Fear and Trembling
I began to seek out arguments in favor of the existence of God, revisiting William Lane Craig debates I had dismissed only several years prior during my time in Bible school. I listened to others, too. But the more I listened and pondered the so-called “evidence for the existence of God,” the more I realized I was either all in or all out. I could always challenge evidentially based arguments, because evidentially based arguments assume a prior foundation of beliefs – e.g. the belief that God is knowable/has condescended to reveal himself to humanity, that the Bible has been reliably preserved, that certain kinds of data were or were not acceptable as evidence in favor of or against the existence of God, ad infinitum.
I suspended belief in God, choosing to spend more time in my old philosophy books. That’s when I decided to read Kierkegaard again. Sure, he was a professing Christian – but he was a brilliant and hilariously sarcastic Christian philosopher who had challenged me repeatedly over the years. What harm could it do? I reasoned.
I soon got my answer.
I began rereading the Danish philosopher’s book Concluding Unscientific Postscript. It was enjoyable up until the point I came across several key ideas in the book.
By virtue of its very nature, evidential reasoning is always open ended.
The quantitative accumulation and analysis of data does not inexorably lead one to transition from one qualitative realm (e.g. faithlessness) to another (e.g. faith). The jump from accumulated data, facts, arguments, etc to the acceptance of a truth is a subjective matter insofar as the subject must decide to transition from one realm to another.

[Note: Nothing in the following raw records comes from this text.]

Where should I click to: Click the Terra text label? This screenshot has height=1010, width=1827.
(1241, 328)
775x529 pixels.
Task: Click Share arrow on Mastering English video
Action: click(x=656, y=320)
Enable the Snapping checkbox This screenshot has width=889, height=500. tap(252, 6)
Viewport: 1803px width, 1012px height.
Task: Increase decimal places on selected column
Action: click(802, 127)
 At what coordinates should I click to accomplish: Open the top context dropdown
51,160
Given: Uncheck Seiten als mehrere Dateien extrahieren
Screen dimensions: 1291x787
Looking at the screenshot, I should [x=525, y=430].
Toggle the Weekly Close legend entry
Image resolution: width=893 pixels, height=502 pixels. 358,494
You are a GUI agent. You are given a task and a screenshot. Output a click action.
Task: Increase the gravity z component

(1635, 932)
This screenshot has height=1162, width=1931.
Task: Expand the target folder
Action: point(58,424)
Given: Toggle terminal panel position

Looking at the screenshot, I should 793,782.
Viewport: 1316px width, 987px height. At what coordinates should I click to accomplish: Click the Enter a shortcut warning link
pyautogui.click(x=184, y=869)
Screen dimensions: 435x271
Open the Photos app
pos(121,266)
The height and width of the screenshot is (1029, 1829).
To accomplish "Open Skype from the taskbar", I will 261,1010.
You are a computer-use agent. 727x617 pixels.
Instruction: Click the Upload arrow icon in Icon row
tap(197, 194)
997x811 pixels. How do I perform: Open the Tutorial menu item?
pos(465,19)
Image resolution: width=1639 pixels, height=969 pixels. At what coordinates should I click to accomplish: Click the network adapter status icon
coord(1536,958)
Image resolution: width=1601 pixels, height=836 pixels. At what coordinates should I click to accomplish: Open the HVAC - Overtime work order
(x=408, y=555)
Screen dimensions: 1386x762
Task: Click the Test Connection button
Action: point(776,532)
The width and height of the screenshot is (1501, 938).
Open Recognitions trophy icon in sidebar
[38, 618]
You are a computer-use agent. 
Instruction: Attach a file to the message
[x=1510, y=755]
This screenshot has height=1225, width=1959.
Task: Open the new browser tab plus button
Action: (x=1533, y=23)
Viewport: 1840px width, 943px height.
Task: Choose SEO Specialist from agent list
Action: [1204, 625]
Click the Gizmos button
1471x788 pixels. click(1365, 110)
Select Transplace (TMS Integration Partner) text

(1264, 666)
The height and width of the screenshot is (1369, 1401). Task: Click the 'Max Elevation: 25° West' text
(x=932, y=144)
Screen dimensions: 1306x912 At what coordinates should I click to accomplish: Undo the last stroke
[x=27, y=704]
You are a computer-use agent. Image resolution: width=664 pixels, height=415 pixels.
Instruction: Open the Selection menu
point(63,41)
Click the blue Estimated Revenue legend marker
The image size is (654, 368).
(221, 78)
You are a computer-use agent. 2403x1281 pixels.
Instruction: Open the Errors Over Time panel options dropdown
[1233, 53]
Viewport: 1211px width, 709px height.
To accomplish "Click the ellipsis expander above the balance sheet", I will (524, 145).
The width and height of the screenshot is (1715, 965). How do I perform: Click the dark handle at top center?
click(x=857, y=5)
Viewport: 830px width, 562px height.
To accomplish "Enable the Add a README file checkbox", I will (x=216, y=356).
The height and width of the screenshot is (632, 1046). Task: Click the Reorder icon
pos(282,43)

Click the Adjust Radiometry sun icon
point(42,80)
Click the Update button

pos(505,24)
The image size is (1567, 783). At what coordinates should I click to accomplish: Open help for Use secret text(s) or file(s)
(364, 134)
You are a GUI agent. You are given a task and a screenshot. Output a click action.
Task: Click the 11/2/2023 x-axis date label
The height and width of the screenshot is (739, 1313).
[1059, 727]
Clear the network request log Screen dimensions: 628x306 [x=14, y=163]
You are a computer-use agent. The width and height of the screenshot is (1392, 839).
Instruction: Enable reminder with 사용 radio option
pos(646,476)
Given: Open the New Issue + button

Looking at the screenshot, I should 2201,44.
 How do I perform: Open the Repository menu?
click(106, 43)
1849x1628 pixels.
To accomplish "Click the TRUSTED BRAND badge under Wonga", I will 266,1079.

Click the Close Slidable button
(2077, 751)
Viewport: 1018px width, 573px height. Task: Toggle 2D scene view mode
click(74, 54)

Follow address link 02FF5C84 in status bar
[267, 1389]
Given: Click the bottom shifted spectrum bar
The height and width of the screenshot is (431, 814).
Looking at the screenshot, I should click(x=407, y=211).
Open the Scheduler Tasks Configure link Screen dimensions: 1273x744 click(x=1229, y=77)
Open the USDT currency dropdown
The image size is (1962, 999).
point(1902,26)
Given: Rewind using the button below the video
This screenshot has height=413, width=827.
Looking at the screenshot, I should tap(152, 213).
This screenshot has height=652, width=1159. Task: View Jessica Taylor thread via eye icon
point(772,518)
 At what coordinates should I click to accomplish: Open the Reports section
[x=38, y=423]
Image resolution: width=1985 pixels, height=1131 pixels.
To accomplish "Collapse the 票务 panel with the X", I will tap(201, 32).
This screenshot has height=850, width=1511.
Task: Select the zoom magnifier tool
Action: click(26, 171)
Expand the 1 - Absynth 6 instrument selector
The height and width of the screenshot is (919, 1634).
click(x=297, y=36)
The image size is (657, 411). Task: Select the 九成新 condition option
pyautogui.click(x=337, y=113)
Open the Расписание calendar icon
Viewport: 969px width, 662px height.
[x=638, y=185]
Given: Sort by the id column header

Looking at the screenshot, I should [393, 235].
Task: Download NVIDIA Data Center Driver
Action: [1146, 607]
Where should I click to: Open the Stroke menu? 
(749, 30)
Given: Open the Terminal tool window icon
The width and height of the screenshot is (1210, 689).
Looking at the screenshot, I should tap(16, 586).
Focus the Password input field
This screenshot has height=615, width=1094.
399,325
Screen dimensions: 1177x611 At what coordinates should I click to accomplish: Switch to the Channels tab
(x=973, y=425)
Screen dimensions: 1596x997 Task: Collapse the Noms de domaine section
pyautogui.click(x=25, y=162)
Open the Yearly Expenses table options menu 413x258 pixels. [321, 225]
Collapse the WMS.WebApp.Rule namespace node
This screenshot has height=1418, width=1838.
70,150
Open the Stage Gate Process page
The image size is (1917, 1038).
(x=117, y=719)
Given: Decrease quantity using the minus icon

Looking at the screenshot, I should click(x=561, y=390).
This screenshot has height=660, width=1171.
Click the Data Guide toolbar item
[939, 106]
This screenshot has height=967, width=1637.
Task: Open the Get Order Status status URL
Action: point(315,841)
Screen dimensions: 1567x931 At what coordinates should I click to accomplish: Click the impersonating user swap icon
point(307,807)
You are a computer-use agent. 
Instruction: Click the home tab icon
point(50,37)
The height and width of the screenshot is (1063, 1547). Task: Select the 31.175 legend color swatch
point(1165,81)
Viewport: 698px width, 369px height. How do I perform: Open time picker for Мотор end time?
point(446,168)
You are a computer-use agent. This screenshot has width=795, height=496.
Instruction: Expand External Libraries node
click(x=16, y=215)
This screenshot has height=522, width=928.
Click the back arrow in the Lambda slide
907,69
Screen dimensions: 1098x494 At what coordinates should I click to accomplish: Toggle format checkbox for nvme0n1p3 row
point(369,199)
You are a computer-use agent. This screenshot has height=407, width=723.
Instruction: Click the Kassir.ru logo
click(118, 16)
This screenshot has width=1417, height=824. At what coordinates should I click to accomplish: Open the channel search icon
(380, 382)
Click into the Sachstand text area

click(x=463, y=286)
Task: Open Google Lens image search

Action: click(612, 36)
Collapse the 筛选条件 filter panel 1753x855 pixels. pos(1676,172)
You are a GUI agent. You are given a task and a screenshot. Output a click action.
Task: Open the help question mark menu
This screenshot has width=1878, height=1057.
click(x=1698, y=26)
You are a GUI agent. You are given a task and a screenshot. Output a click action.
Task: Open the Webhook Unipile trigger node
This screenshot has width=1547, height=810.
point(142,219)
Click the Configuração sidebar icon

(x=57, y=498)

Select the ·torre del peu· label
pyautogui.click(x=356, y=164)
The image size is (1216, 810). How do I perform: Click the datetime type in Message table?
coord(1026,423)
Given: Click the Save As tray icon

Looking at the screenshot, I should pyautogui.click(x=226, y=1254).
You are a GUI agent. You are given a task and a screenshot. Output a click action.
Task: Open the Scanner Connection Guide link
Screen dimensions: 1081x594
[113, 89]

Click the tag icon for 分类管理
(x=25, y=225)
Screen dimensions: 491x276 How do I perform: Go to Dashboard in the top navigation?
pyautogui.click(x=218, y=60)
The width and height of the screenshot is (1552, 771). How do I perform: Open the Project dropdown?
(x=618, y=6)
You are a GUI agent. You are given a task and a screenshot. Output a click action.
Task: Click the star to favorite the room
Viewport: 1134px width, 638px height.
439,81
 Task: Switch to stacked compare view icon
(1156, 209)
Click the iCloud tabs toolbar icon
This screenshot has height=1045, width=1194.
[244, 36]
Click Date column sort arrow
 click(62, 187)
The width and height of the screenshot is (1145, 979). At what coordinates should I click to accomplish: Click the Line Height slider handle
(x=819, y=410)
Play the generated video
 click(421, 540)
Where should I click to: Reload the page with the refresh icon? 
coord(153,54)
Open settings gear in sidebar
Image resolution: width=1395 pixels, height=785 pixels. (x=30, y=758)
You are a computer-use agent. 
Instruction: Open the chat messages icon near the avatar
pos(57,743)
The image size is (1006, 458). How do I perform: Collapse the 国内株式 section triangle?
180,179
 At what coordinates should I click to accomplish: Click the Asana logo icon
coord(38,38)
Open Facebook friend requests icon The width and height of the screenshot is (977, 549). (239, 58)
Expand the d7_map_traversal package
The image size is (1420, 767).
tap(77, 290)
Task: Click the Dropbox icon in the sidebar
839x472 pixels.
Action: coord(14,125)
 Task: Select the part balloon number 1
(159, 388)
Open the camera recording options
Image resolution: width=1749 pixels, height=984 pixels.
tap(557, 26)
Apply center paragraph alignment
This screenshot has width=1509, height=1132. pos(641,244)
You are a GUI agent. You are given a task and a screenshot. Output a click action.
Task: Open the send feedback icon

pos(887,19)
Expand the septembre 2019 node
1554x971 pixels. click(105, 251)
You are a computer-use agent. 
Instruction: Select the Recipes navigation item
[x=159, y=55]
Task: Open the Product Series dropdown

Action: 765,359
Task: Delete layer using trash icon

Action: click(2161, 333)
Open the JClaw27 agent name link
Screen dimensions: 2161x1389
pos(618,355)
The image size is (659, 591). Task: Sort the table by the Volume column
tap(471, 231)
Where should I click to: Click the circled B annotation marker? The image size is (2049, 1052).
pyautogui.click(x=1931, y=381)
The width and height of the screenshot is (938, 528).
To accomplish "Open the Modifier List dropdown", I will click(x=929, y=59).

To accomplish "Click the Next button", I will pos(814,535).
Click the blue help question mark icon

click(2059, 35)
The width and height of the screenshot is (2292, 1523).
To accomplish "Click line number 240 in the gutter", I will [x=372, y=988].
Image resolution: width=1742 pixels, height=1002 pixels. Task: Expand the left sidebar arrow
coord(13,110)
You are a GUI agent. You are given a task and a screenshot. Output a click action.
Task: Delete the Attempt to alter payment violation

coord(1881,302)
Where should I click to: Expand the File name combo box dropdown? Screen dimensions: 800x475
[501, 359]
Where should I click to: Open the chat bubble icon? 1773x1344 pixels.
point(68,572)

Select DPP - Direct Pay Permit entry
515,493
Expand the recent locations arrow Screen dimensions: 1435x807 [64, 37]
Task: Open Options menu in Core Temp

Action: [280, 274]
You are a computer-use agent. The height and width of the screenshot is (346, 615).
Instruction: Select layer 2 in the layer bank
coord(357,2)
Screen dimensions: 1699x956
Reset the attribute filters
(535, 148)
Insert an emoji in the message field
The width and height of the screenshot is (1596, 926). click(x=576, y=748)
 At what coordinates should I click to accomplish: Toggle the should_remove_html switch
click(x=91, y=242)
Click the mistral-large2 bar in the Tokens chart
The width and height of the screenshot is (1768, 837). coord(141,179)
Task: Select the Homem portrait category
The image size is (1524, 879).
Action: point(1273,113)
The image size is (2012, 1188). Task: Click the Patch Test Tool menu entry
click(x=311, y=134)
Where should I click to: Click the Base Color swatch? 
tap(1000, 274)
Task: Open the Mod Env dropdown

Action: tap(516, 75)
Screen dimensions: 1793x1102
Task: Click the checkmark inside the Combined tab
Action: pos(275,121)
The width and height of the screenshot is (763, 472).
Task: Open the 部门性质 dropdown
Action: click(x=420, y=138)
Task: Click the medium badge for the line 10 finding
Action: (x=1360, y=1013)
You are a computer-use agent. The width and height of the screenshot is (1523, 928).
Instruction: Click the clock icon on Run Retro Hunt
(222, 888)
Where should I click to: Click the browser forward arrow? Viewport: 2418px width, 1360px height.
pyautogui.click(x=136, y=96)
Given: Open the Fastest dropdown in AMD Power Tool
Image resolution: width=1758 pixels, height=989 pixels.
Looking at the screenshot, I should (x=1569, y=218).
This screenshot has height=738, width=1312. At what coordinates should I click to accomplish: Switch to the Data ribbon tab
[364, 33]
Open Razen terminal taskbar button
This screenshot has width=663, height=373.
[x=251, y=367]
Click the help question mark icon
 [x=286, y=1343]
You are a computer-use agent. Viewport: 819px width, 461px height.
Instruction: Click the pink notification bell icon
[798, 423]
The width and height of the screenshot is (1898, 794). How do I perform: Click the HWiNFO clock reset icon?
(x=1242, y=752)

Arguments against the existence of God are predicated upon a fundamental category error that identifies God as part of the spatio-temporally bound created order. “God does not exist,” he writes, “he is eternal.”
It is easy, and all too common, to deceive oneself that he will believe once he has accumulated data sufficient to make his transition justifiable.
Kierkegaard’s writing made it impossible for me to say that I would believe when I had enough evidence. It also made realize that I was the problem, not the evidence in favor of God’s existence. I was lying to myself, saying that I would believe given I had enough evidence, all the while knowing that evidential reasoning is always open-ended.
I was confronted with the real issue:
I didn’t want to believe.
The Cross of Christ
Kierkegaard’s writing presented me with a clear picture of myself: Faced with either God or absurdity, I dug in my heels and clung to absurdity. But I was being cornered day by day, as the futility of attempts to be my own sovereign diurnally lingered in my mind, an unwanted and unruly guest. I had nowhere to go, nowhere I could go.
So what did I do?
I suppressed the truth in unrighteousness until the weight of my guilt was more than I could bear. I suppressed the truth in unrighteousness, despite feeling the flames of Hell reach for my feet as I wandered to and fro. I continued this way for some time, until I was struck by the thought:
Christ died for sinners.
From my corner, I could see only one thing: The Son of God hanging on the cross, bearing my punishment. I understood what I had never understood before. God’s justice was no longer compelling and appalling, but beautiful and glorious, and nothing to fear since Christ had suffered in my place. I deserved eternal punishment, but the Son of God suffered and died in my place, to save me. Me.
Without applying any effort, despite my best efforts to remain an atheist in fact, I found that I had come to believe the Gospel.
In retrospect, I see the Lord’s hand in all of my experiences. I see his hand sparing me from overdosing, being imprisoned, dying from a terminal illness, losing my mind, losing my family, losing my soul. I see the Lord granting me the acuity to flesh out philosophical systems to their logical conclusions and, thereby, understand, and lament over, the futility of all rogue philosophizing. I see how my foray into substance abuse and sexual promiscuity led not only into deep states of depression, anxiety, confusion, but also clarity of thought to understand that they could never give me the peace with God I needed.
I was reconciled to God by the cross of Christ.